Pulled from the web, here is a great collection of eBooks (most of which have a physical version that you can purchase on Amazon) written on the topics of Data Science, Business Analytics, Data Mining, Big Data, Machine Learning, Algorithms, Data Science Tools, and Programming Languages for Data Science.

Most notably, there are introductory books, handbooks, Hadoop guide, SQL books, social media data mining stuff, and d3 tips and tricks.  There’s also plenty on artificial intelligence and machine learning, but that’s too far out for me.

How does a relational database work

databases

How does a relational database work” is an excellent (lengthy, technical, but simply written and well explained) article on some of the most important bits inside the relational database.  It’s somewhat of a middle ground between a theoretical database discussion in college and vendor-specific documentation of a database engine.

Though the title of this article is explicit, the aim of this article is NOT to understand how to use a database. Therefore, you should already know how to write a simple join query and basic CRUD queries; otherwise you might not understand this article. This is the only thing you need to know, I’ll explain everything else.

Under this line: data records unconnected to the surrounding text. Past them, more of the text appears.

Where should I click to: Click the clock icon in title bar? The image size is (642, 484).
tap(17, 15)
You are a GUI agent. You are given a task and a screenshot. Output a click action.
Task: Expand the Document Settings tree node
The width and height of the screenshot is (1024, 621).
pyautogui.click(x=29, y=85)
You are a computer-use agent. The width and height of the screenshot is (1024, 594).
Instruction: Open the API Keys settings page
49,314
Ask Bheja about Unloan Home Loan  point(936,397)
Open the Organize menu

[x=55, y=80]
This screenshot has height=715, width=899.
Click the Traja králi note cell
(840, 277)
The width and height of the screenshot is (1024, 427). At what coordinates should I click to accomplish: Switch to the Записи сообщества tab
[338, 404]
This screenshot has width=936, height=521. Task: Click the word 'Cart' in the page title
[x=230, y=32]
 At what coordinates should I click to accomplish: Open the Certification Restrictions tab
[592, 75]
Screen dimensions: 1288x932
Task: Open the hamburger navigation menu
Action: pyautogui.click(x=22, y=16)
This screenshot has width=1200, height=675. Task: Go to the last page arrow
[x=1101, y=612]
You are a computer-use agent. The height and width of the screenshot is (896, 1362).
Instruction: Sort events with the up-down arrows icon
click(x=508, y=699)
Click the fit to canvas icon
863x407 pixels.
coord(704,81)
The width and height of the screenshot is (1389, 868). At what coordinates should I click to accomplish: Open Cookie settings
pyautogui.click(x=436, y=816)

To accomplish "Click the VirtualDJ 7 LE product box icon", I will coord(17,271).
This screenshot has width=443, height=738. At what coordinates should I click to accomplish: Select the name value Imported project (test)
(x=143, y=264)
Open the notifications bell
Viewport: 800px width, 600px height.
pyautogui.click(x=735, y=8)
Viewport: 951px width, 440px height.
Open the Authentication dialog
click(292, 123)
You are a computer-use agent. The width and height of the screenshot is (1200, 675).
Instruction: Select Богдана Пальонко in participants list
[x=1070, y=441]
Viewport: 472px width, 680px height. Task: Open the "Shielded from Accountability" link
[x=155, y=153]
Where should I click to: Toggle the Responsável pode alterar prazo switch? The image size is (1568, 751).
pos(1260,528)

I’ll start with some computer science stuff like time complexity. I know that some of you hate this concept but, without it, you can’t understand the cleverness inside a database. Since it’s a huge topic, I’ll focus on what I think is essential: the way a database handles an SQL query. I’ll only present the basic concepts behind a database so that at the end of the article you’ll have a good idea of what’s happening under the hood.

Whether you are a young programmer or an experienced DBA, I think, you’ll still find something in there which you either didn’t know or didn’t think about in this particular way.   Even if you know all this stuff, it’s a good memory refresher.

Strongly recommended!

Software Engineering Radio : CAP Theorem

On the way to work today I enjoyed an excellent episode of Software Engineering Radio which featured an interview with Eric Brewer, a VP of Infrastructure at Google,  probably more famous for his CAP Theorem.

In theoretical computer science, the CAP theorem, also known as Brewer’s theorem, states that it is impossible for a distributed computer system to simultaneously provide all three of the following guarantees:

  • Consistency (all nodes see the same data at the same time)
  • Availability (a guarantee that every request receives a response about whether it succeeded or failed)
  • Partition tolerance (the system continues to operate despite arbitrary message loss or failure of part of the system)

The discussion around “2 out of 3” was very thought-provoking and, at first, a little bit counter-intuitive.  If you don’t want to listen to the show, read though this page, which covers the important bits.

The easiest way to understand CAP is to think of two nodes on opposite sides of a partition. Allowing at least one node to update state will cause the nodes to become inconsistent, thus forfeiting C. Likewise, if the choice is to preserve consistency, one side of the partition must act as if it is unavailable, thus forfeiting A. Only when nodes communicate is it possible to preserve both consistency and availability, thereby forfeiting P. The general belief is that for wide-area systems, designers cannot forfeit P and therefore have a difficult choice between C and A. In some sense, the NoSQL movement is about creating choices that focus on availability first and consistency second; databases that adhere to ACID properties (atomicity, consistency, isolation, and durability) do the opposite.

This puts some of the current trends into perspective.